30-hour offer 'taking places away' from poorer children, claim providers

Joe Lepper
Friday, April 27, 2018

The government's 30-hour free childcare offer for working families is driving out disadvantaged children from nurseries, a survey of early years providers suggests.

The National Association of Head Teachers (NAHT) found that 24 per cent of 425 providers surveyed believe that the offer is displacing more disadvantaged three and four year olds who are only entitled to 15 hours of free childcare.

The 30 hours offer, which was introduced in September, is only available to working parents of three- to four-year olds where neither earns more than £100,000 a year.

Around thee quarters (78 per cent) of providers told the NAHT that 10 per cent or less of children accessing the 30 hours are low income families entitled to free school meals.

"As a policy targeted at working families this is perhaps not surprising. However, it is of concern that almost a quarter of respondents felt that the 30 hours offer had displaced more disadvantaged three and four year olds only entitled to the 15 hour of free childcare in their setting," states a NAHT report on the survey's findings.

NAHT general secretary Paul Whiteman added: "Help is not reaching the families that most need it, and children from the most disadvantaged backgrounds could risk being pushed aside."

The survey also found that only a fifth of providers believe the funding to provide the 30-hour offer is sufficient to cover their costs.

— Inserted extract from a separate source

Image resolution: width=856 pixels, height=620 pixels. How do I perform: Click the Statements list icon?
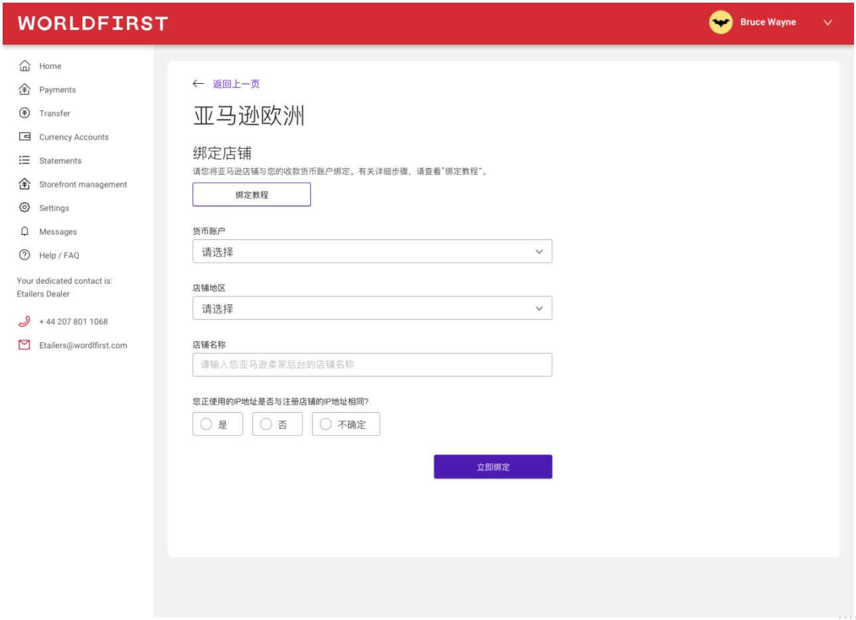click(x=25, y=160)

More than two thirds (70 per cent) said they are having to divert funding from another part of the setting to offer the additional hours, 16 per cent are charging parents for some extras related to childcare and 18 per cent are charging parents a higher rate for additional hours.

The survey also revealed that 77 per cent of providers are delivering the 30 hour offer.

The most common reason for not delivering the offer was concern over funding, which was cited by 47 per cent of respondents. Insufficient demand from parents was cited by 36 per cent of providers, who are not delivering it.

Despite the concerns, 87 per cent of providers say they are likely to continue to offer the additional hours.

NAHT is calling on the government to review funding rates and the impact of the 30 hour provision on children who are excluded.

Roy Perry, the Local Government Association's children and young people board vice-chair, said the findings back up concerns from councils over a lack of funding for the 30 hours offer.

"This report reaffirms concerns councils have had that the funding behind the scheme is not enough to secure this provision for everyone who wants it," he said.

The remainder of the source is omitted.